> [Problem details] Copy only those lines which run from the line containing "Given: Expand the Draft status dropdown" to the end of the entries below, both inclusive, exactly as written and with no pictures.

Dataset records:
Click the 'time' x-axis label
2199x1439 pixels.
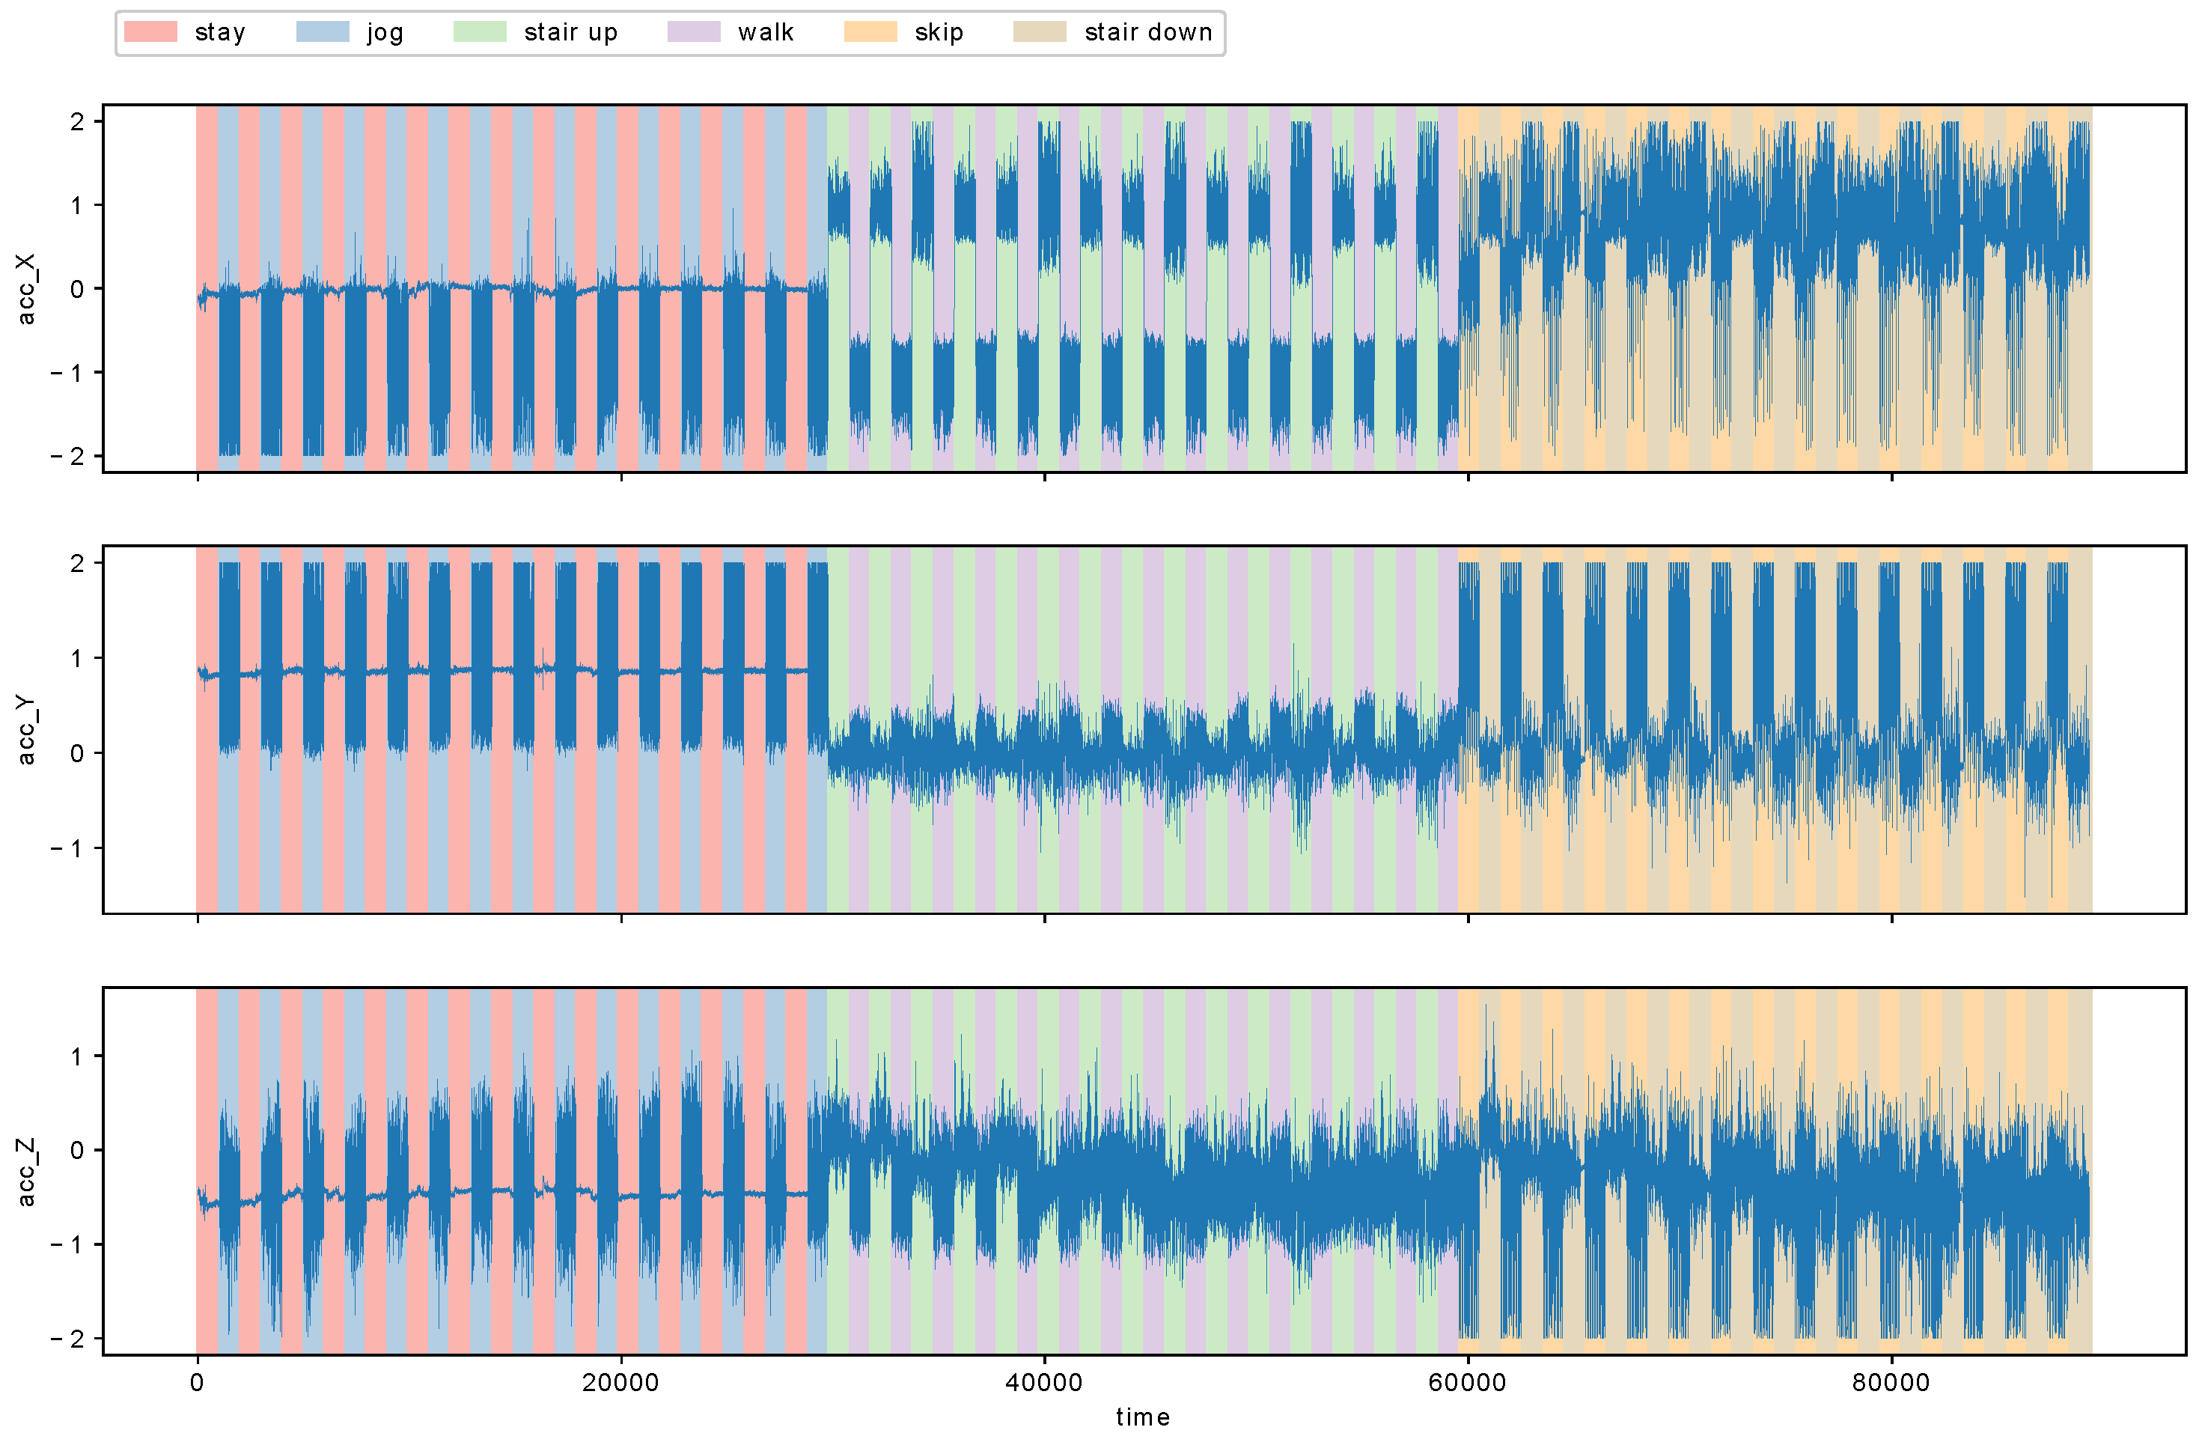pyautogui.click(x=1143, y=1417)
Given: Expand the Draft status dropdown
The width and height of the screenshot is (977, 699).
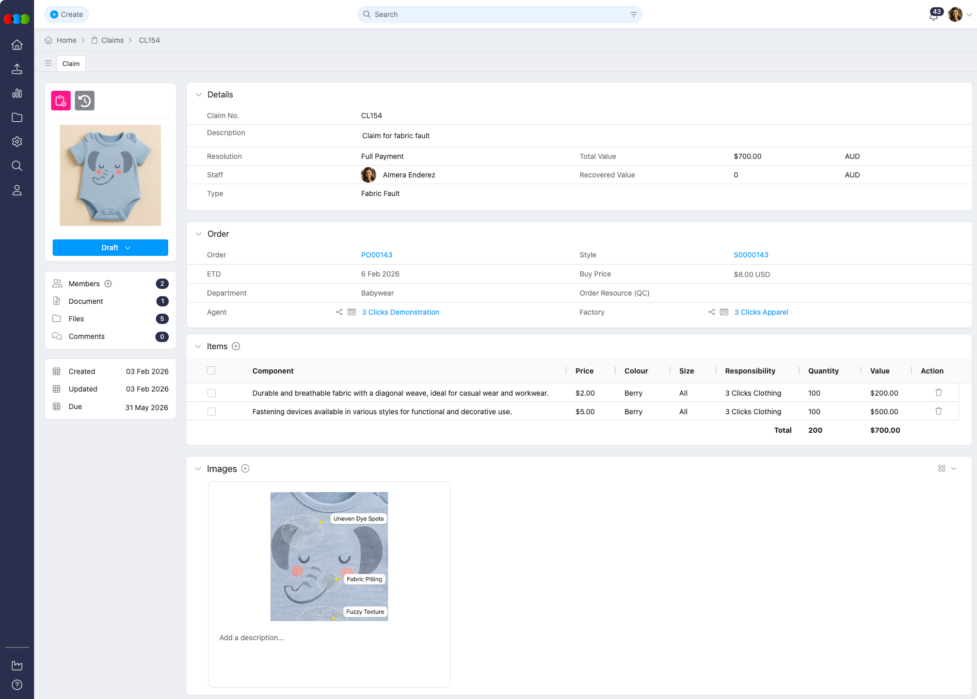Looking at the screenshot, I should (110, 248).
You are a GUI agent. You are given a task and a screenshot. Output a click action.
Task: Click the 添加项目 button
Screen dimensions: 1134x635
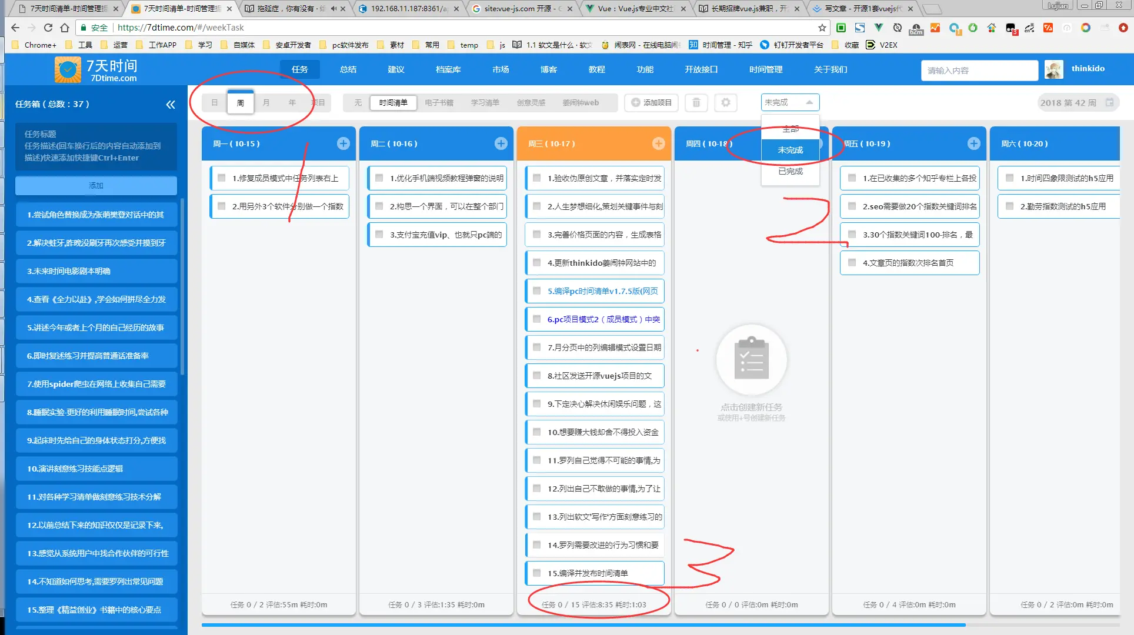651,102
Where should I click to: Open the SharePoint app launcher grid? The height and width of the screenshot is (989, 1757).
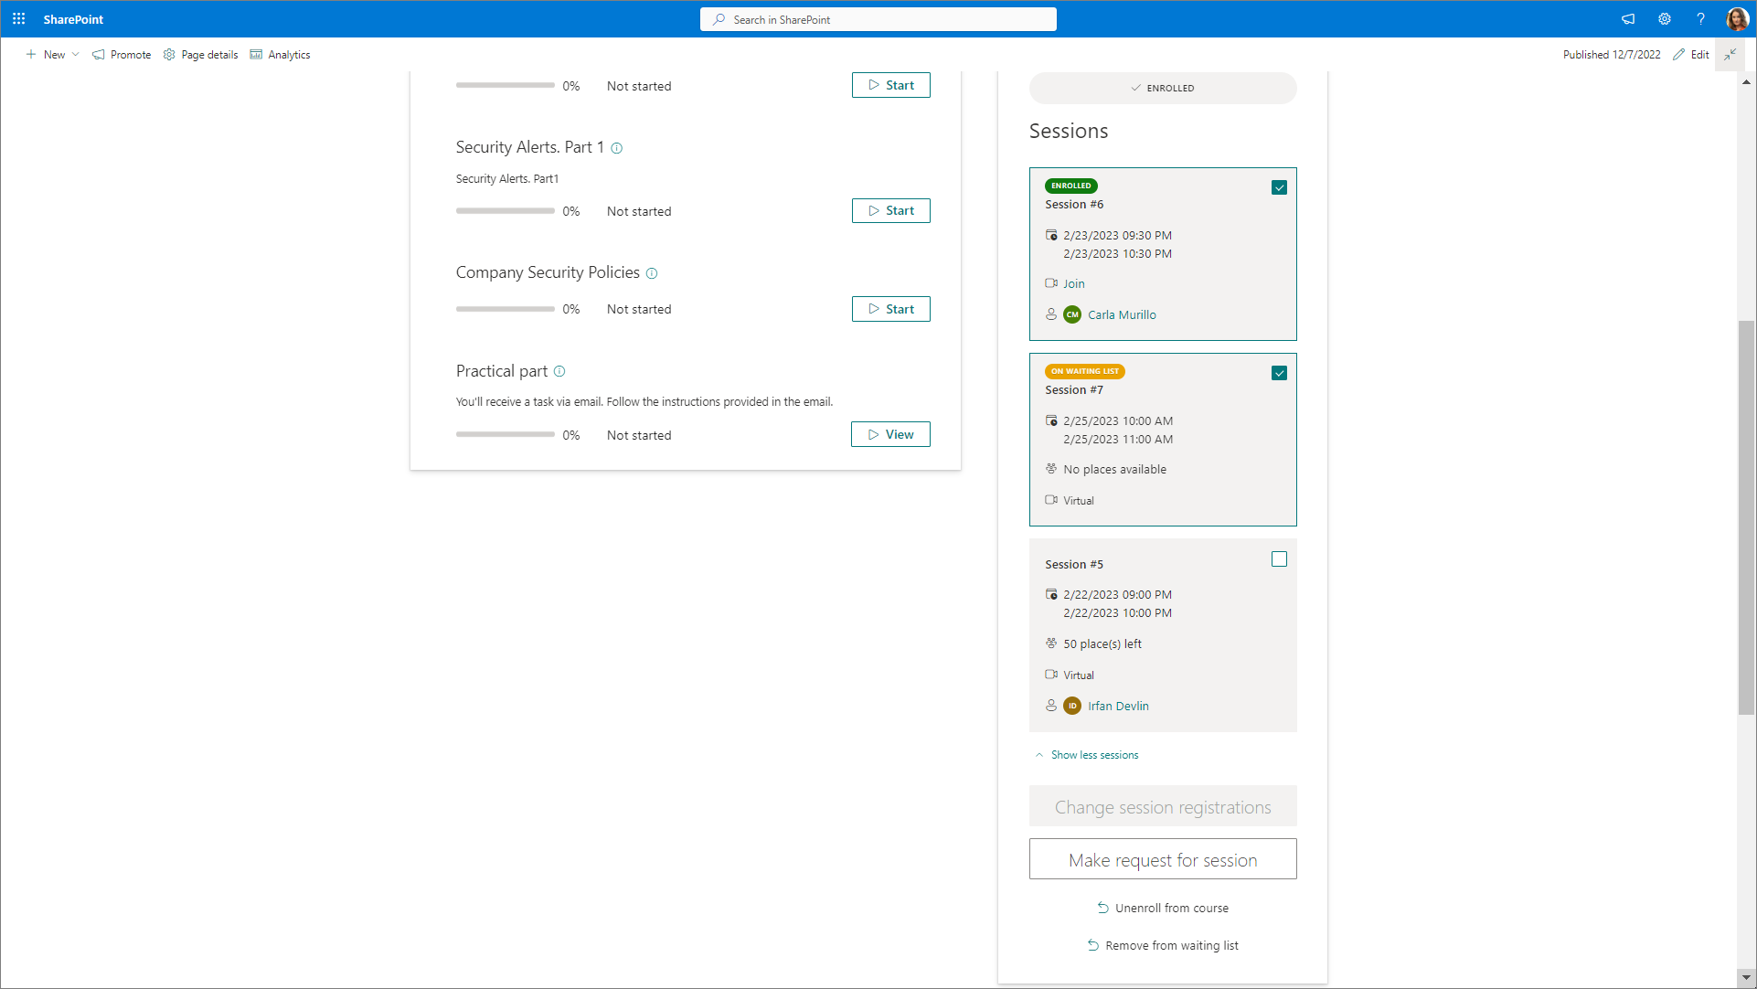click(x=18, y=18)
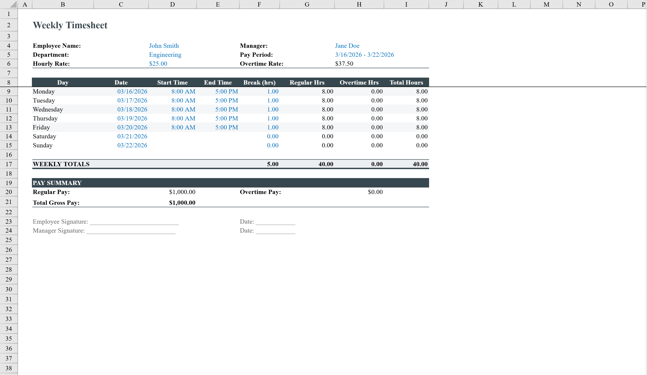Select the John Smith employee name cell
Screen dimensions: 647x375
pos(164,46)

> [Your solution]
Given: Expand the Draft status dropdown
The width and height of the screenshot is (977, 699).
Looking at the screenshot, I should (110, 248).
You are a GUI agent. You are given a task and a screenshot. Output a click action.
Task: Click the 添加项目 button
Screen dimensions: 1134x635
651,102
Where should I click to: Open the SharePoint app launcher grid? The height and width of the screenshot is (989, 1757).
click(x=18, y=18)
Select the John Smith employee name cell
Screen dimensions: 647x375
pos(164,46)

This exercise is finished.